I'd need to find bi-sect this or at least find a commit which changes the behavior. Or systemd handles that differently between both kernel versions.

> A kernel bug seems much more likely than blaming this on Portage.

Sounds reasonable.

A work-around would probably be to use a portage tmp directly one level below the mount point, or just statically mount the tmpfs. But I wanted to avoid that and unmount on idle so it will clean up memory usage even if some files are left over in the tmpfs.
Comment 9 Kai Krakow 2023-02-14 15:52:45 UTC
I found some commits between 5.15..6.1 which may have changed behavior around inode caching and inode lookup of autofs mount points, probably for better correctness.

Only maybe relevant thread found:
https://lore.kernel.org/all/165724445154.30914.10970894936827635879.stgit@donald.themaw.net/

I think the behavior may be intentional:

If you just stat directory entries from the parent, you're not supposed to open the directories (portage calls stat for `/var/tmp/portage`). Otherwise, scanning directories could trigger mounts unintentionally and could cause amounts of IO or network overhead, or even timeouts in case of connectivity problems.

Thus, if I explicitly stat `/var/tmp/portage/.`, I get the stat data of the mounted directory instead of the mount point - which is what portage really wants to ask for: We don't need the stat data of the parent device but the device inside the mount point.

So I think the correct way for portage to check for available space is to actually trigger a mount and ask for that information by adding `/.` to the path for the stat call.

What do you think?
Comment 10 Mike Gilbert gentoo-dev 2023-02-14 16:04:32 UTC
I'm not sure I buy into the idea that stat /var/tmp/portage should not trigger an automount.

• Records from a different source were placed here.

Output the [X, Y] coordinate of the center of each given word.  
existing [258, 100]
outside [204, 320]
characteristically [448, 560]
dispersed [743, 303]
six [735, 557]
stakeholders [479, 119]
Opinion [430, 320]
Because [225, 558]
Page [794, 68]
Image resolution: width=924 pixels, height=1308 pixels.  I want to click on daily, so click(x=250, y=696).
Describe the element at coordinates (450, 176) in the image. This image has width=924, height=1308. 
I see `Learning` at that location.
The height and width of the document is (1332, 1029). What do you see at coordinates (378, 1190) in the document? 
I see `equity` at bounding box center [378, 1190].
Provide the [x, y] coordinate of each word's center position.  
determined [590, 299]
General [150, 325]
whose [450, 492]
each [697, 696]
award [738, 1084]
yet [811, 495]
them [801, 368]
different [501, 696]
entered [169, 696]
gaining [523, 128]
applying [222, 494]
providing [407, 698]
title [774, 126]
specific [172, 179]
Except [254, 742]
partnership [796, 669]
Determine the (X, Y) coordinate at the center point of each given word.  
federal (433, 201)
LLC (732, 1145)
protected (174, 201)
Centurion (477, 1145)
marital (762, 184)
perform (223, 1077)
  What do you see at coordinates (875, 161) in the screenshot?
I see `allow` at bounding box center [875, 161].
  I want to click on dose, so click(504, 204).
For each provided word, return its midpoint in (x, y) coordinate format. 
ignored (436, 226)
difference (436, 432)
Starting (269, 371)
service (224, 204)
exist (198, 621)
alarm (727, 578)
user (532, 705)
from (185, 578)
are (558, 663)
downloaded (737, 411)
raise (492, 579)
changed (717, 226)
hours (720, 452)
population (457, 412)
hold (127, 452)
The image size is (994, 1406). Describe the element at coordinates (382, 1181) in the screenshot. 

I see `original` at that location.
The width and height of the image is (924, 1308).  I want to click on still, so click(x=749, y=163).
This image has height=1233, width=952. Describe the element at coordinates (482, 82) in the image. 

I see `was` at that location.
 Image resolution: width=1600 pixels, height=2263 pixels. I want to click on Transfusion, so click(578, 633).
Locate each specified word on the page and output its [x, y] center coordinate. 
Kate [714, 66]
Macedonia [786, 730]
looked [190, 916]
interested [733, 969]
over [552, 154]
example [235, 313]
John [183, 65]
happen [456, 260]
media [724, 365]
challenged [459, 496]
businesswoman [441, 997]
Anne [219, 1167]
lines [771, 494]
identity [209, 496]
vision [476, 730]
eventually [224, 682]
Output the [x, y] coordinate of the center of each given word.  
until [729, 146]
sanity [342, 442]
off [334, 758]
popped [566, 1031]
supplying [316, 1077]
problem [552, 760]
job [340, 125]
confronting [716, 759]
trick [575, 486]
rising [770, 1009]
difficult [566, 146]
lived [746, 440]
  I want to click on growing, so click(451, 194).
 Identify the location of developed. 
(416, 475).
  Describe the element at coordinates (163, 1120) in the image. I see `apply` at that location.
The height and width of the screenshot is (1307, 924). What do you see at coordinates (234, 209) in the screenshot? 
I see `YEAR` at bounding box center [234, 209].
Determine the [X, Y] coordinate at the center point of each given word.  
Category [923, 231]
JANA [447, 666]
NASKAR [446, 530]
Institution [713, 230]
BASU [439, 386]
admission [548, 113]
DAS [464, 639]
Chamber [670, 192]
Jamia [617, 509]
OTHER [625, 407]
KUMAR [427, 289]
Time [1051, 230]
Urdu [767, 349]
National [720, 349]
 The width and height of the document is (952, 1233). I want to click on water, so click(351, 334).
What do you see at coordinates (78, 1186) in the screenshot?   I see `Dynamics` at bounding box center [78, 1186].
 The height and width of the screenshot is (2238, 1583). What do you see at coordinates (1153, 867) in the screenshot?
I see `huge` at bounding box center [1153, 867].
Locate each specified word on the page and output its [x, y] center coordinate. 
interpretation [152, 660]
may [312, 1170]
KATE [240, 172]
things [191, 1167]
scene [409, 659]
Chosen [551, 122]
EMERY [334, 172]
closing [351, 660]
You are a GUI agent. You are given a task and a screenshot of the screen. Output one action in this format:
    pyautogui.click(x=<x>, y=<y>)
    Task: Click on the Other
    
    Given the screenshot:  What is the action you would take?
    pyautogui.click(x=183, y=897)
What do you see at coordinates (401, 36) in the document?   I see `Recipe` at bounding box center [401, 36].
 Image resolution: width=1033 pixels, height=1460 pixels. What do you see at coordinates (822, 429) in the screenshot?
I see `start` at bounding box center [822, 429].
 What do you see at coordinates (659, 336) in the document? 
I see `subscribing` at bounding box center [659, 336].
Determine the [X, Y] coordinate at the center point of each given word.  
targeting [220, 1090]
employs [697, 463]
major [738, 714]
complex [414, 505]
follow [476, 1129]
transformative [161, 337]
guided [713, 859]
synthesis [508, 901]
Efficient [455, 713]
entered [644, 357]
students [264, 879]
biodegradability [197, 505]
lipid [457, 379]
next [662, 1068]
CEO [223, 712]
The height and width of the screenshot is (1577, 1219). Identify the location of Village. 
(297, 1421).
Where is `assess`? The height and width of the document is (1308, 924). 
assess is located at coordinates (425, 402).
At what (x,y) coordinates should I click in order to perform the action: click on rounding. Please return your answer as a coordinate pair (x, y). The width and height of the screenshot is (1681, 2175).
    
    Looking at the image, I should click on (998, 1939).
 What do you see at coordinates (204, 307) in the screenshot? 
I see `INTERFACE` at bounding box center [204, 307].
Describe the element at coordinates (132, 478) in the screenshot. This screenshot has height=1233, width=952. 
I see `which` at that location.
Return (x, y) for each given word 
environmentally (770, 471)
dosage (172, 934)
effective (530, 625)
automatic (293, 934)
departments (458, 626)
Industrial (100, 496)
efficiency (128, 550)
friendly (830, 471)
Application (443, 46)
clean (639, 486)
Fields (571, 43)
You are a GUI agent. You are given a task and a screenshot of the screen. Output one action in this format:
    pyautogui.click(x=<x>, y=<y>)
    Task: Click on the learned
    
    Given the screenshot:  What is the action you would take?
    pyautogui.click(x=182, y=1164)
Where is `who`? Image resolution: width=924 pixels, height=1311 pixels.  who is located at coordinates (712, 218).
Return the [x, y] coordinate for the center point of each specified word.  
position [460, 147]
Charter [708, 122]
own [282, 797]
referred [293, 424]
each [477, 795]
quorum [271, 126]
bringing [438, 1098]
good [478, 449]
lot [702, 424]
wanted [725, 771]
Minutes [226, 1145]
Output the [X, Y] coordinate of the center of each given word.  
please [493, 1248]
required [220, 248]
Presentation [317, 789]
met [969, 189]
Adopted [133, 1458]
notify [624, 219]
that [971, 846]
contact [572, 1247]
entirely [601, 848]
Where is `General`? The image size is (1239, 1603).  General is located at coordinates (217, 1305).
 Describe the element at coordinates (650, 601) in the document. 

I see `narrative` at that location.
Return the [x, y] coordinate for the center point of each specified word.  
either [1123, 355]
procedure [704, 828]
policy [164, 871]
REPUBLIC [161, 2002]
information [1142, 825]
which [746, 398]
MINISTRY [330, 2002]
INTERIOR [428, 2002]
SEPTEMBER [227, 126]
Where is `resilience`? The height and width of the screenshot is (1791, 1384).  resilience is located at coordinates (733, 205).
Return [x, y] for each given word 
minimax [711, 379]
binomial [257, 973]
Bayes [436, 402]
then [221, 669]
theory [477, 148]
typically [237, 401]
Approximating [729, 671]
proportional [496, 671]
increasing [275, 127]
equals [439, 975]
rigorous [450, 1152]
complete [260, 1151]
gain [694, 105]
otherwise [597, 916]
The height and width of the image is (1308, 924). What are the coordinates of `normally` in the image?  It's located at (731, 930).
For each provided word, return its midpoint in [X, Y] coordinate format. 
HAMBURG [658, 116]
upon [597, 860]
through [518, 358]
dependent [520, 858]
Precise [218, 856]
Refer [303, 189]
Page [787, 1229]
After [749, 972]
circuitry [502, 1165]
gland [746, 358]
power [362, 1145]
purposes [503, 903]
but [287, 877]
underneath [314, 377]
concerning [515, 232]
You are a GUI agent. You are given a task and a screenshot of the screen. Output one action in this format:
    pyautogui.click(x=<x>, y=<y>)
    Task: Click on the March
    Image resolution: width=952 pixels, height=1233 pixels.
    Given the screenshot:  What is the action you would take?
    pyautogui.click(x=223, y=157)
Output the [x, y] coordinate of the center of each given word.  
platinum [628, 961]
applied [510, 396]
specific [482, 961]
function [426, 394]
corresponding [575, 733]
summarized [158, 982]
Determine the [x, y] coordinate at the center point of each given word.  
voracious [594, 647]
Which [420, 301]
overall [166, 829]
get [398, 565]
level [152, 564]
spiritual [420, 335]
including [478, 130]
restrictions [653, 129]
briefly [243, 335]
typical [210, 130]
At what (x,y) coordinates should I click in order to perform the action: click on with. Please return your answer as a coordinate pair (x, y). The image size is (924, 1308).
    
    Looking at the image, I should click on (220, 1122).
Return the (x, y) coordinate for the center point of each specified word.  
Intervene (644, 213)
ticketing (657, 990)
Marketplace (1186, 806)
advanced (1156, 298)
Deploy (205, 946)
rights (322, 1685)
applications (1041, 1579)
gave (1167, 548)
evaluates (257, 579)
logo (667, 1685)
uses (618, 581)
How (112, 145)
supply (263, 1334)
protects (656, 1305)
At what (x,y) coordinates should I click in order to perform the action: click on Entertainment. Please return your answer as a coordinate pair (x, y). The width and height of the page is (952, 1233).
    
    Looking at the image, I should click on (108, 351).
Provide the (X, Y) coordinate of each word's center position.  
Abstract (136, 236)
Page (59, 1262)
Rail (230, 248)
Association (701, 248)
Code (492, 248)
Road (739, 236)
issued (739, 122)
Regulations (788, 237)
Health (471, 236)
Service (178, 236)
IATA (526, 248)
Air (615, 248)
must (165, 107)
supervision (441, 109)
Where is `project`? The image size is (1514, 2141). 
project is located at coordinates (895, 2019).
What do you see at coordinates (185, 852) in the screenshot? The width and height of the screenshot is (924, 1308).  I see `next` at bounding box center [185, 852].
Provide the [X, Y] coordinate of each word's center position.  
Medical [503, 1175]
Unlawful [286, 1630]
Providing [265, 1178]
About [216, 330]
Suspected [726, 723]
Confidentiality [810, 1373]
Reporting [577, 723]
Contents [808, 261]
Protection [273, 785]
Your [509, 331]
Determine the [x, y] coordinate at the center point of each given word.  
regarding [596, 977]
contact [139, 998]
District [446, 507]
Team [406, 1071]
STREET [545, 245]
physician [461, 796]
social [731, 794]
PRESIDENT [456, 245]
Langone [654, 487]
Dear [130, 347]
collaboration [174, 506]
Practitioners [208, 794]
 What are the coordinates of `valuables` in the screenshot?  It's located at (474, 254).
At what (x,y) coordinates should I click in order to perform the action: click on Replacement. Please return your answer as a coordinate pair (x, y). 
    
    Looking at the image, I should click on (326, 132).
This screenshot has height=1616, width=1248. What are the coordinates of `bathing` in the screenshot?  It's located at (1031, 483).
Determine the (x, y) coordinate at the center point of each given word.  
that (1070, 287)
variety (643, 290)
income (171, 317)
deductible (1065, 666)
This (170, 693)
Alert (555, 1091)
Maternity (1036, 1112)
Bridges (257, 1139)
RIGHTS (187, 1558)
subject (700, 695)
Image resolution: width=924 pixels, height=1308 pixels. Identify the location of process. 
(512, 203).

I don't think we want to introduce an extra "/." in every place we refer to $PORTAGE_TMPDIR/portage.

As a workaround, you set up an automount at some other location (/mnt/foo), and make portage a directory within the automounted filesystem.

You would then set PORTAGE_TMPDIR=/mnt/foo, or set up a symlink to it at /var/tmp/portage.

That way, attempts to access /mnt/foo/portage should trigger an automount since it is accessing a child path instead of the mount point itself.
Comment 11 Kai Krakow 2023-02-14 16:59:11 UTC
Created attachment 851118 [details, diff]
trigger automounts properly (hacky)

I understand your argument, and the proposed work-around is what I was going to implement.

But historically, it looks like there have been some changes around that - and actually stat() should not trigger automounts:

https://patchwork.kernel.org/comment/20796411/

The thing is, Python's os.access() (which is used in portage) does not use stat(), it uses "man 2 access" according to the Python docs but that system call should be avoided anyways according to the man page (because it opens chances for a race condition, which is probably completely unimportant here).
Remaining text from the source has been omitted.